Elles ont été totalement déstructurées et les options choisies par ceux qui les ont dirigées n’ont pas été toujours judicieuses. La concurrence a réduit de manière importante leur chiffre d’affaires et aggravé le déficit de trésorerie déjà existant à la fin des années 1980.

La seule façon de permettre aux entreprises publiques d’augmenter de manière substantielle leur masse salariale sera évidemment pour le gouvernement de puiser aussi dans la rente pétrolière. Une situation pas toujours agréable lorsque les observateurs et les concurrents du secteur privé vont crier à la distorsion dans les règles de la concurrence.

Une des possibilités que possède le gouvernement pour tenir sa promesse d’augmenter les salaires peut être dans une combinaison de recapitalisation des EPE dans le cadre de la nouvelle stratégie industrielle.

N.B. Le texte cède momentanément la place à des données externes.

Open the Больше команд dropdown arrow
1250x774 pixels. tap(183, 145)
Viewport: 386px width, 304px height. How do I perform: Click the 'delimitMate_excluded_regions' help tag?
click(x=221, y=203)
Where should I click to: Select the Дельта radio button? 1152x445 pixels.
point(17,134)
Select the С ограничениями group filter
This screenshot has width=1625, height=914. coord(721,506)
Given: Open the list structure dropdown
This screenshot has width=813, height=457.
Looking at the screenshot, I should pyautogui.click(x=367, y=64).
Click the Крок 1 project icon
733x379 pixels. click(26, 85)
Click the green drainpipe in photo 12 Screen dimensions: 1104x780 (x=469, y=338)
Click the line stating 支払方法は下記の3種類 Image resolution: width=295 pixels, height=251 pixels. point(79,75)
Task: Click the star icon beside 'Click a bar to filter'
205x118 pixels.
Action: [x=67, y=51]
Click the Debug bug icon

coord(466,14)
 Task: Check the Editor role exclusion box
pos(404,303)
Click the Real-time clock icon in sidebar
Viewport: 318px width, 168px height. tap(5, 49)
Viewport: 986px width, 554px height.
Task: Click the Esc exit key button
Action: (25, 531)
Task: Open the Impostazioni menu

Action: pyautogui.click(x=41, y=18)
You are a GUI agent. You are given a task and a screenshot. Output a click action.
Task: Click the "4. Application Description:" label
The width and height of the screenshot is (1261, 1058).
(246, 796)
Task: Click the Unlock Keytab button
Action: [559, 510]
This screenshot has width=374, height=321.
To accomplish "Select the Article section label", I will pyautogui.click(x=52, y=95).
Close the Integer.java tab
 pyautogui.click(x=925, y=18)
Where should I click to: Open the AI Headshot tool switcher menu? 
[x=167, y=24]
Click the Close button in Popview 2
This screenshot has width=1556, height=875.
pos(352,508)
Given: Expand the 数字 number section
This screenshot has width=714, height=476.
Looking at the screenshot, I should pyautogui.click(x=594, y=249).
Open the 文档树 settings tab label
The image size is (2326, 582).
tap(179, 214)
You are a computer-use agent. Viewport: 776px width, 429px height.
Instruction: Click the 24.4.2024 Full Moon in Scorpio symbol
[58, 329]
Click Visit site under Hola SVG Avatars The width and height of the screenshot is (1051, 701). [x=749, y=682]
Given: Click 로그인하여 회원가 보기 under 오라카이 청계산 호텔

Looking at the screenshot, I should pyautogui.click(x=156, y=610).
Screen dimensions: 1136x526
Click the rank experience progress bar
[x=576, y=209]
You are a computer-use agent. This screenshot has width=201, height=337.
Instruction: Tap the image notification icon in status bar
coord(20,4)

Les décideurs devront puiser dans les revenus du Trésor pour effacer une partie ou la totalité des dettes des entreprises. Une opération déjà tentée mais sans réelle vision du devenir des entreprises.

Beaucoup d’entreprises du secteur manufacturier et du textile sont en situation de faillite depuis des années. Il leur est demandé d’augmenter les salaires d’employés qui n’ont pas perçu de traitement depuis des mois. Le paradoxe voudra que cette augmentation soit effective mais que les entreprises soient liquidées dans les mois qui viennent.

Les négociations de branches entre l’UGTA et les responsables des SGP auront eu le mérite de mettre à nu la situation du secteur public économique. Elles auront permis aussi de pousser le gouvernement à trouver des solutions durables pour que les entreprises ne soient plus des entités destinées à cacher du chômage par un sureffectif inutile à l’outil de production.

La promesse d’augmenter les salaires a été très populaire.

Le gouvernement, pour ne pas décevoir, se doit de la tenir.

La manière pour le faire ne devra pas être populiste en tenant une promesse aujourd’hui qui risque de ruiner des entreprises demain.